Project Background
Advances in computer assisted learning systems, and the wide availability of open educational resources today lay the foundations for providing cost-effective high-quality education to the masses. One of the use cases of this technology is to create a lifelong learning recommendation system that accounts for a wide range of factors such as the learners background knowledge or the novelty of the material whilst efficiently maintaining this information for long periods of time (ideally, a lifetime) [1].

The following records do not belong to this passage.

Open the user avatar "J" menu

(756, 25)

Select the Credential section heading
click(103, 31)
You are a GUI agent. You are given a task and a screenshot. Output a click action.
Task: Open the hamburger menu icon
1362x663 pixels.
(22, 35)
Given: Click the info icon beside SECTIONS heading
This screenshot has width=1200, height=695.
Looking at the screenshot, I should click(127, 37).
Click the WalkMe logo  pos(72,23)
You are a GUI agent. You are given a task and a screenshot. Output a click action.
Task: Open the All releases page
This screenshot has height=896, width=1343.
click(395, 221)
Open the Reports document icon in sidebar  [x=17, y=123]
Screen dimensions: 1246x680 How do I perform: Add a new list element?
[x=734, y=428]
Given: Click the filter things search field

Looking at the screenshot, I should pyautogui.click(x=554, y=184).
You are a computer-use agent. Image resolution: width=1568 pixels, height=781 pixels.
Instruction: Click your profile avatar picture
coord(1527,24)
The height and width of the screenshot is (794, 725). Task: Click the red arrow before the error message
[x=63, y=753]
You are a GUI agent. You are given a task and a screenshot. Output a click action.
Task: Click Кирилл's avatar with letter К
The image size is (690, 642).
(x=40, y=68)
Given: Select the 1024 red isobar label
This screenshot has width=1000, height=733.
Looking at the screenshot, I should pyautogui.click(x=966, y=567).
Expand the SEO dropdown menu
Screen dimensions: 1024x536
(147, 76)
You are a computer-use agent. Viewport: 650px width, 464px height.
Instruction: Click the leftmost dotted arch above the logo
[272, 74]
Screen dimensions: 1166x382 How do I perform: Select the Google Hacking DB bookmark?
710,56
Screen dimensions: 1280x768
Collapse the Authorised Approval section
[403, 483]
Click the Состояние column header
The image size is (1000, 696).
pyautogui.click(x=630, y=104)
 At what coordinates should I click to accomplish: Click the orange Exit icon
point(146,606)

This is where the idea for TrueLearn originated from, to create a family of Bayesian algorithms designed to model and predict learner engagement with educational resources in a transparent and scalable way. The algorithms transparency comes from its privacy centric nature as it doesn’t need to store any information about past learning history to accurately predict future engagement. It can be quickly scaled to masses of learners as training takes minimal resources and can be conducted solely in the browser.
The purpose of developing TrueLearn as a Machine Learning library is to provide a strong foundation for its use and to allow for future expansion by providing an easy-to-use API that follows conventional design patterns and maximises performance. This library also aims to aid the learner in their journey by providing visualisations that show how their knowledge has changed overtime.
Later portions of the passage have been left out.